“Scott, did you murder your wife?” shouted the reporter. Scott Peterson ignored the question and hurried to his car. Rumors started to surface that he was going to be arrested and he didn’t want to answer questions.
Most business owners and executives will never face a scenario like Scott Peterson, yet that’s often the image that comes to mind once they learn they’re going to be interviewed. They worry that a reporter will ask a “trick” question that will make them look foolish — or worse, guilty of some wrongdoing.
But most reporters aren’t interested in tricking anybody. They simply have a job to do. Print reporters have to write and file stories by deadline. TV reporters have to tape and edit a 90-second “package” for the six o’clock news.
When our clients are likely to be involved in media interviews, we provide training to help them prepare.
What follows are the some of the keys we give them for handling most media interviews:
Never “wing it.” Prepare for every interview, no matter how well you may think you know the topic.
Nothing is really “off the record.” Anything you say in the presence of a reporter could be fair game for his/her story in some manner, even if it just prompts further research and a quote from someone else.
Set goals for what you want to communicate.
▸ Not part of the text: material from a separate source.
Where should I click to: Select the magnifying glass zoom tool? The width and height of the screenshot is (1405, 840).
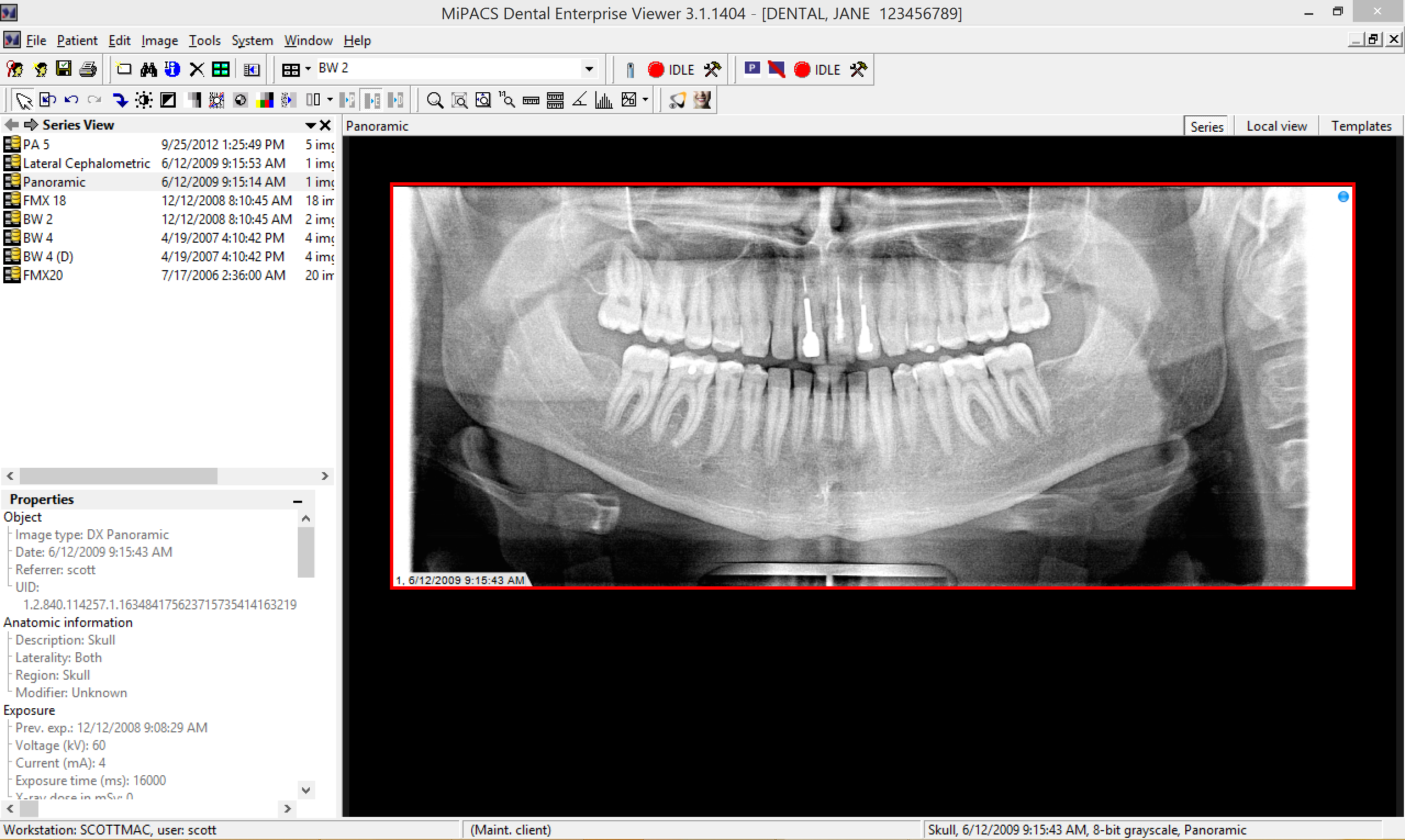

You want the reporter, and those who watch the interview, to clearly grasp you or your company’s position on an issue.
Create up to three “takeaways.” Determine the one, two or a maximum of three things you want people to remember. Write those points down, and commit them to memory.
If possible, rehearse. With a colleague, your spouse/significant other or a trusted friend. Have him or her play the role of a reporter.
Break the ice. Before the interview begins, ask the reporter where he or she is from, how long they’ve been at the station or newspaper, etc.
Make eye contact. Before the cameras roll, and continuously during the interview.
Answer questions, then work your way back to your “takeaways.” Do your best to work one or more of them in at the end of any answer. Example: “(answer)…that’s why we’re so focused here at ______ on (takeaway message).”
Never answer with a simple “yes” or “no.” You can expand upon any answer. A good technique is “Yes, and this is why” or “No, and this is why not.”
“Bridge” to a more expansive answer. Some questions are too simplistic and don’t convey the totality of the issue. Say, “It’s important to remember that…” “Let me put that in perspective” or “Before we get off that topic, let me just add…”
Avoid jargon, acronyms, etc. Remember that neither the reporter nor the audience is necessarily familiar with your terminology.
Avoid vagueness. Don’t use words or phrases such as “somewhat,” “for the most part,” “as far as I know,” or “pretty much.” And it’s OK to say “I don’t know, but I’ll find out.”
Don’t be led off-message. Answer the questions, but lead the conversation back to your main points, your takeaways.
Never answer hypothetical questions. Answers to hypothetical questions won’t get you anywhere but in trouble. Don’t answer them.
Offer important information instead of waiting to be asked. The obligation is on you to bring this information to light.
Maintain your cool. Don’t be goaded into a sharp or sarcastic answer. Take the high road, even if you’re provoked.
Follow these keys and you’ll handle your media interviews like a pro.